While close-up photographs of the decade's rock festivals show hippies sporting Afghan coats and yards of hair, crowd shots revealing acres of short back and sides, sensible jackets and ugly NHS spectacles are closer to the truth.
Yet life was very different for a metropolitan elite, a dot of colour in this monochrome landscape. And at its heart was the shadowy figure of David Litvinoff. He mingled with rock stars, artists and gangsters, introducing the denizens of these dramatically diverse worlds to each other. Previous biographers have tried to pin Litvinoff down on the page, but before now he has always flitted off, an exotic butterfly eluding their grasp. Pim set himself the onerous task of succeeding where others have failed, and by dint of several years painstaking and exhaustive research, he has pulled it off.
What Pim demonstrates so admirably is that while alternative cultures were a driver for the 1960s, some of them were of a distinctly dark nature. As much as Litvinoff was a cultural cross-pollinator, he was also an amoral underworld figure. He grew up in the East End in the 1930s and 1940s. It was an era when antisemitism was a feature of British life and this, coupled with proximity to the Holocaust, might explain his habit of destroying personal documents and letters in order to leave few traces. A more persuasive explanation is that he was a habitual criminal.
In early adult life, Litvinoff was an enforcer for Peter Rachman, the infamous slum landlord of Notting Hill. Litvinoff's predilection for petty fraud and theft brought him up against Lucian Freud. Litvinoff looked rather like Freud and was in the habit of visiting clubs where Freud was a member and running up drinks bills on his tab. Freud caught him in the act but, instead of calling the police, asked Litvinoff to pose for him. The result is the portrait that adorns the book jacket, a reproduction of a painting which fetched more than £1m at Christies in 1999.
Angering the Krays
Litvinoff was gay, and took full advantage of the opportunities this presented for enhancing his social networks, though sometimes with unfortunate results. He was an intimate of the Kray twins, especially Ronnie, with whom he shared sexual partners. He was in the habit of mocking Ronnie by calling him "Boot-nose" and of running up massive debts in the twins' gambling clubs. This staggering recklessness was duly rewarded when Litvinoff's cheeks were slashed across with a cut-throat razor, leaving permanent scars at the corners of his mouth.
It was Litvinoff's associations with rock stars that have left his most lasting mark on cultural history. Pim secured an interview with Eric Clapton, with whom Litvinoff often hung out in and around the King's Road. An amiable Clapton testifies to Litvinoff's wit and intelligence, describing him as "one of the most extraordinary men I've ever met".

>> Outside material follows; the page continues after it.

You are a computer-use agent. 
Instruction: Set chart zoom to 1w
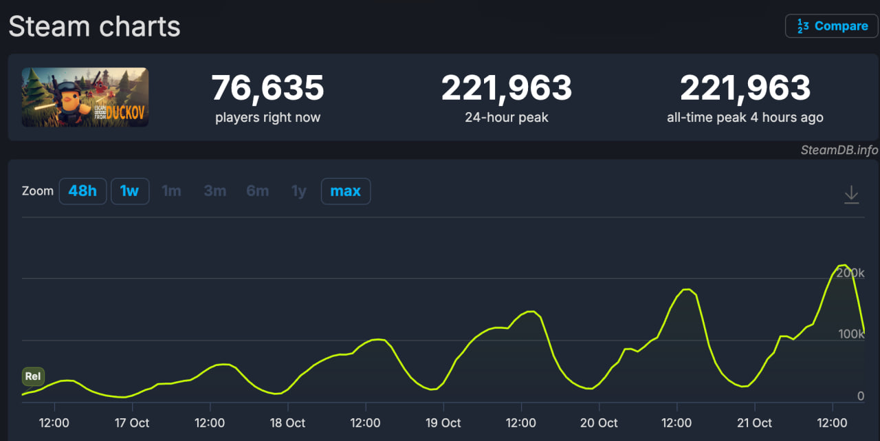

Litvinoff was certainly a compelling and plausible raconteur, not to say incorrigibly garrulous. The only subject upon which Clapton could ever catch him out was, perhaps understandably, the finest details of obscure US blues musicians.

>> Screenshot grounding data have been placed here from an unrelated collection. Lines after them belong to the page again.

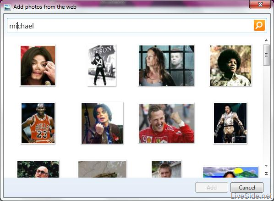274x201 pixels.
Task: Click the vertical scrollbar thumb
Action: pos(266,55)
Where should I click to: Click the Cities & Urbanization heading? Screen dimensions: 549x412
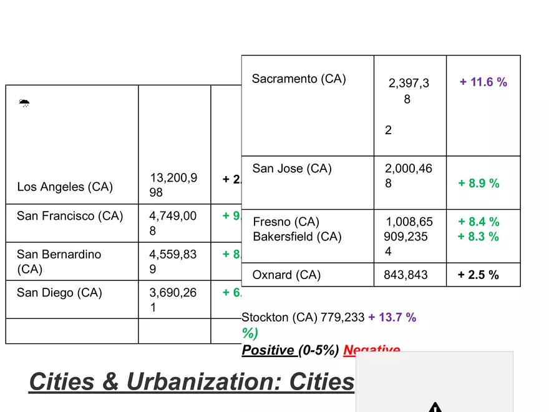(x=192, y=381)
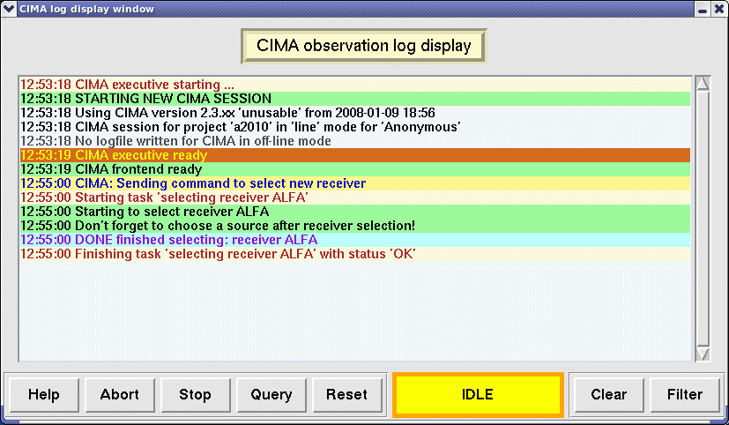Close the CIMA log display window
This screenshot has height=425, width=729.
point(718,9)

Later in the decade, Litvinoff's friendship with Mick Jagger and the other Rolling Stones was instrumental in the creation of the cult film Performance. The core of the film is a collision between the worlds of rock music and of organised crime, a nexus where Litvinoff reigned supreme and could provide invaluable help to the film's co-directors Donald Cammell and Nicolas Roeg. To lend the film authenticity, Litvinoff suggested locations, took the cast to the East End to meet real-life villains and was employed as a script consultant, ensuring that the film's dialogue rang true. The end result slowly gained recognition as one of the finest and most seminal British films ever made.
Pim's prose has a rich texture that owes something to Iain Sinclair's psychogeographic accounts of London, except that Pim's writing is sharper and less overwrought than his mentor's. Even so, much of the pleasure of Pim's book lies in his dogged tracking of his quarry. Litvinoff crossed all social boundaries and Pim has managed to follow in his wake, so that the biography becomes an extended exercise in voyeurism. It is a tour around the closed circles at the heart of an era that was supposedly all about egalitarian popular culture but which, in a fundamental irony, simply produced new, and often dubious, permutations of exclusivity.

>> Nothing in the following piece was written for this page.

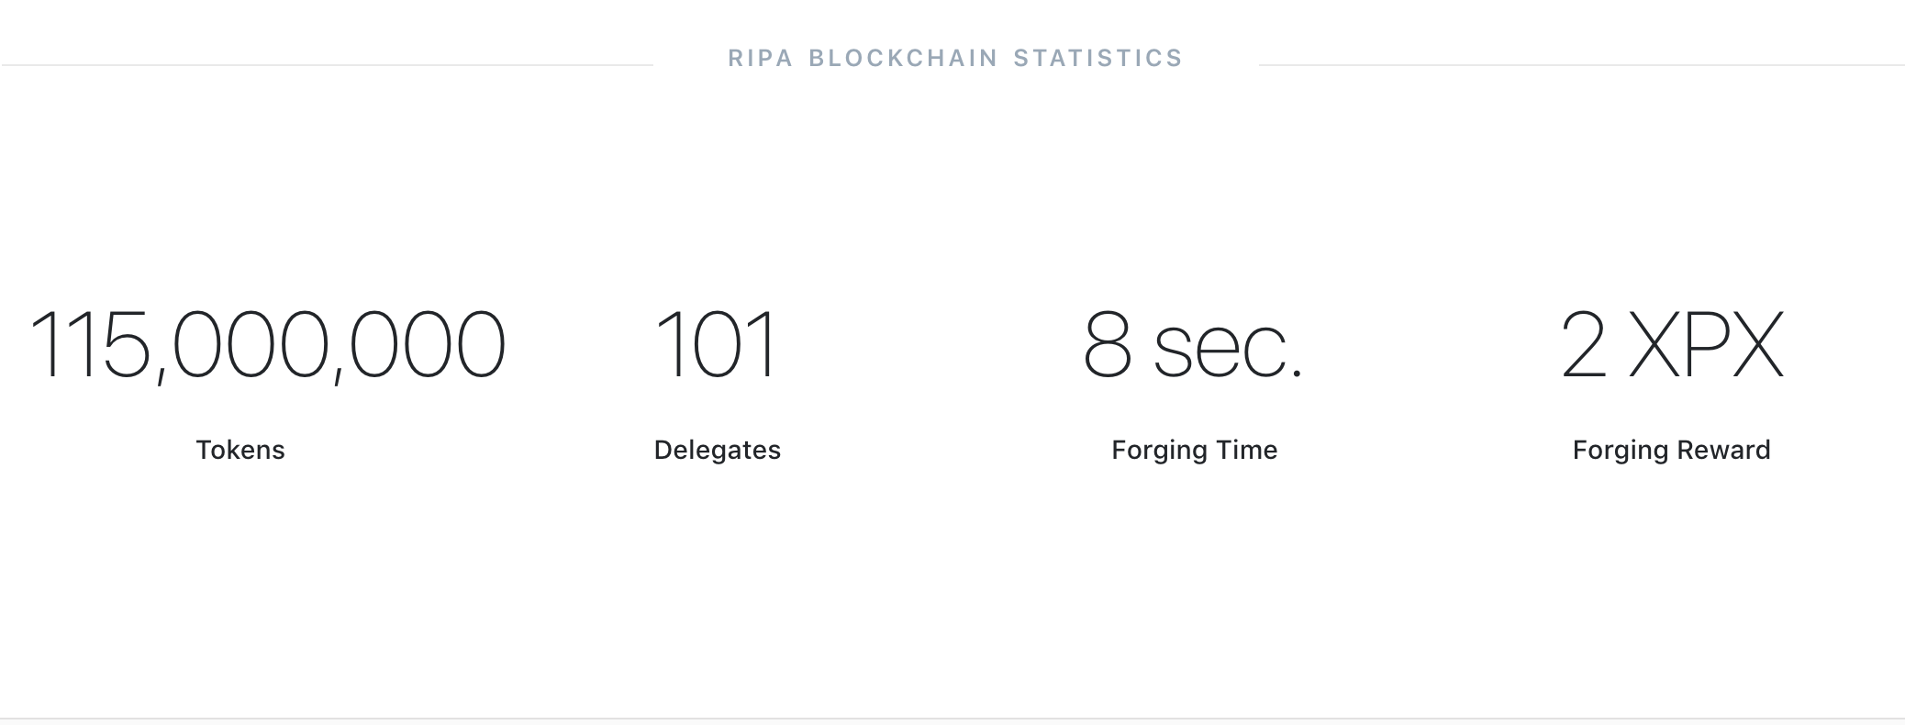Click the digit 8 in forging time
The image size is (1905, 725).
coord(1107,345)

At the heart of the 1960s was the shadowy figure of David Litvinoff, who mingled with rock stars, artists and gangsters. Litvinoff posed for Lucian Freud and was an intimate of the Kray twins, with whom he shared sexual partners. Later in the decade. Litvinoff's friendship with Mick Jagger and the other Rolling Stones was instrumental in creating the cult film Performance. Litvinoff chose locations, took the cast to the East End to meet real-life villains and was a script consultant. Pim's biography provides an enjoyable tour around the closed circles – some of them very dark – which underpinned 1960s culture.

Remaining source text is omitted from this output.